Your goal:
Beginning with the line that holds "Viewport: 1372px width, 870px height." and ending with the last line of the entries below, copy every line exactly and nothing else, with the pictures left out.

===

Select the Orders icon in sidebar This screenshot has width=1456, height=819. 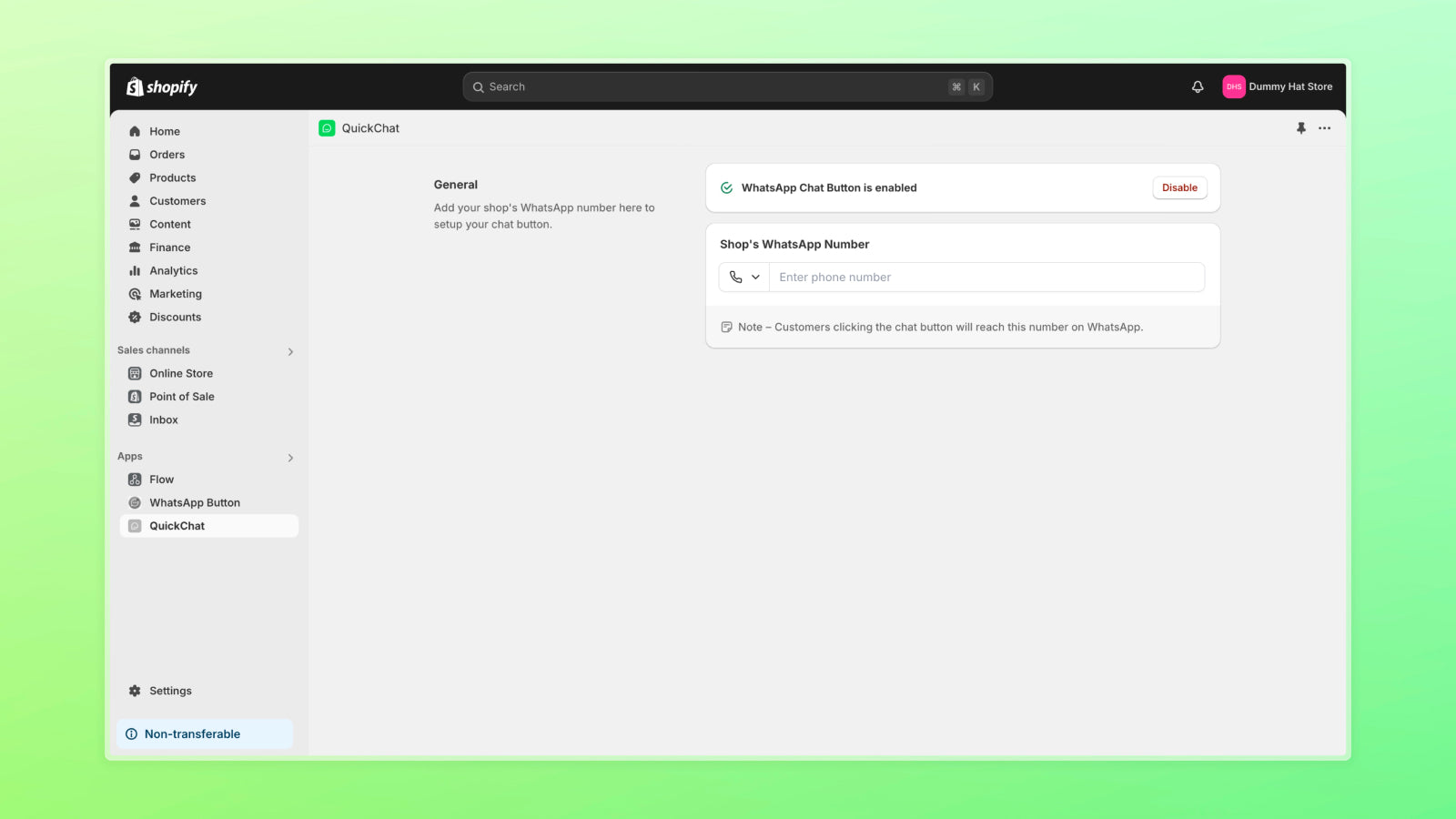(x=134, y=154)
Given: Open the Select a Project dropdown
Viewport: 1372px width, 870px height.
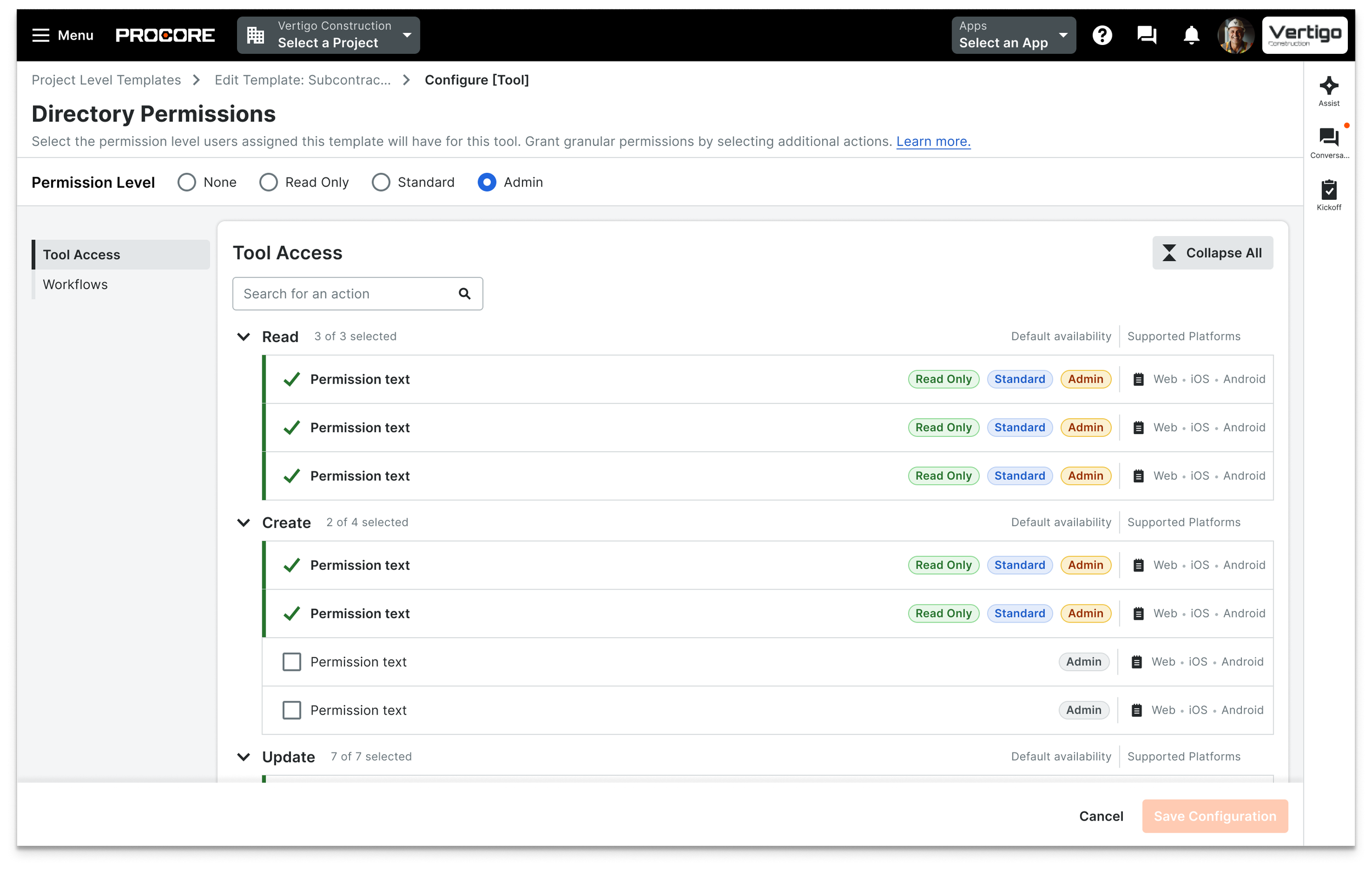Looking at the screenshot, I should (x=328, y=35).
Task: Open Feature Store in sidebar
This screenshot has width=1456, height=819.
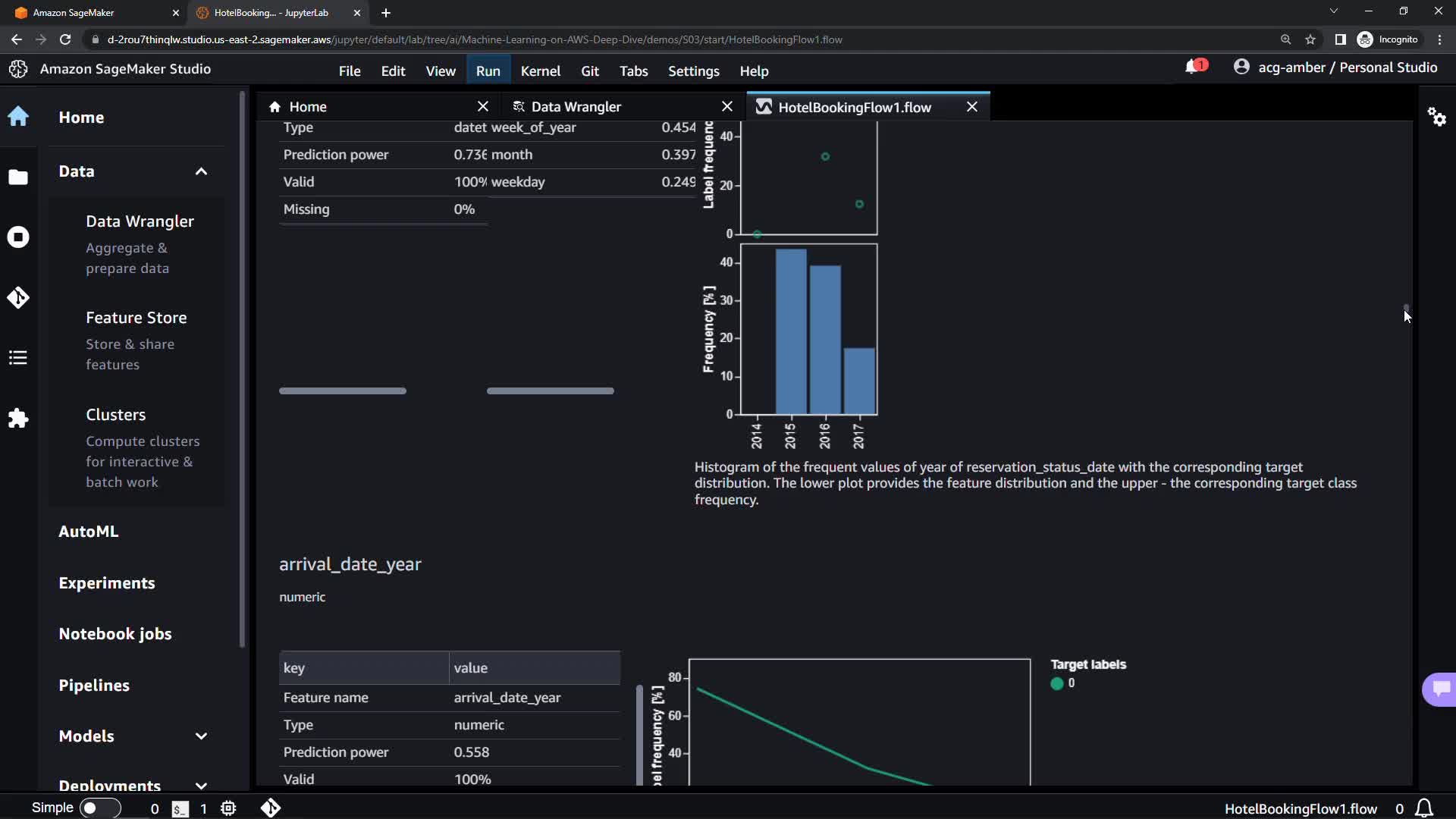Action: pos(136,318)
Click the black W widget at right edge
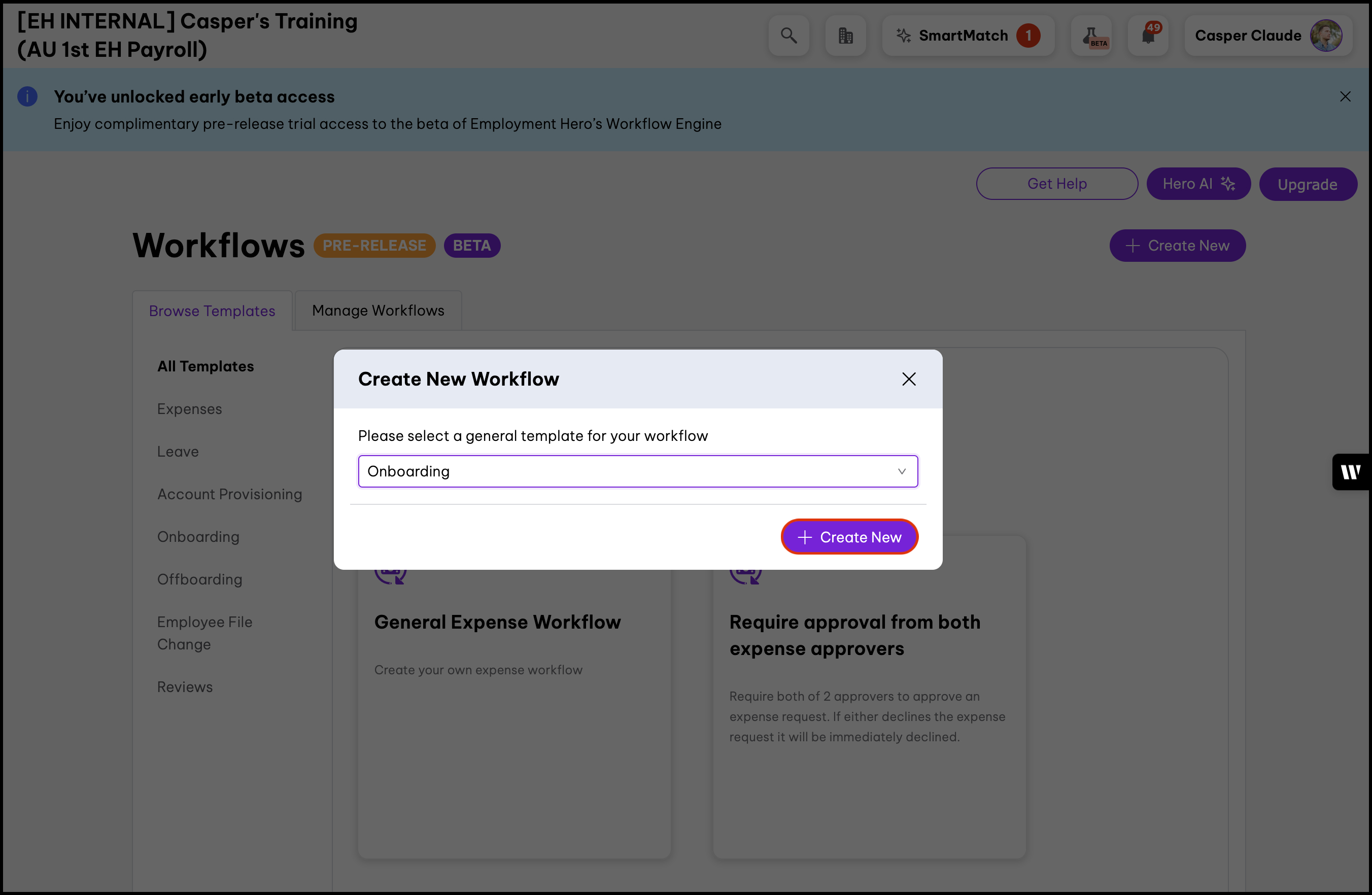 (1351, 472)
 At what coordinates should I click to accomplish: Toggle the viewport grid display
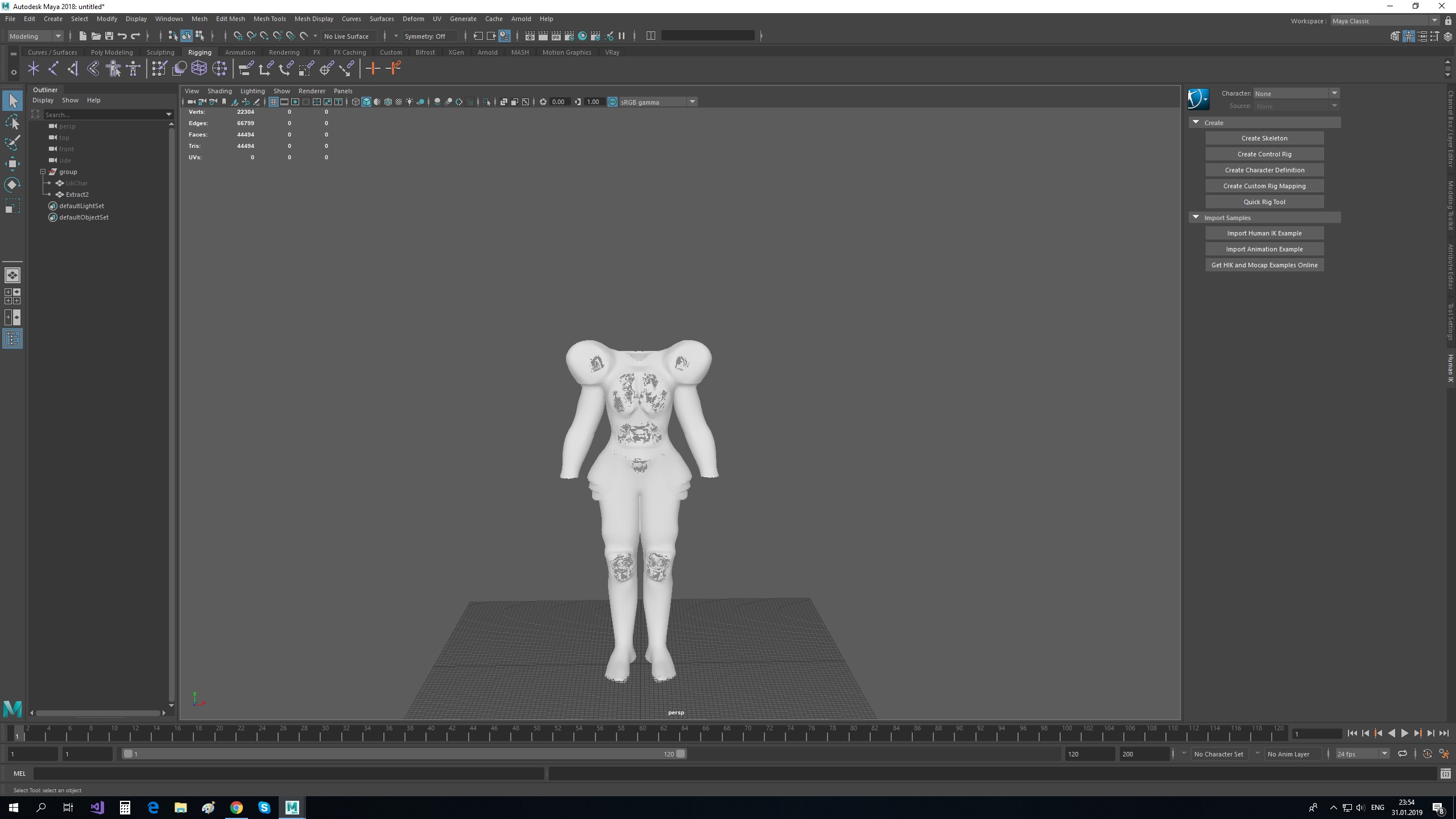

===

Task solution:
Viewport: 1372px width, 870px height.
Looking at the screenshot, I should (x=328, y=35).
Task: Open Feature Store in sidebar
This screenshot has width=1456, height=819.
Action: pos(136,318)
Click the black W widget at right edge
 (1351, 472)
 At what coordinates should I click to accomplish: Toggle the viewport grid display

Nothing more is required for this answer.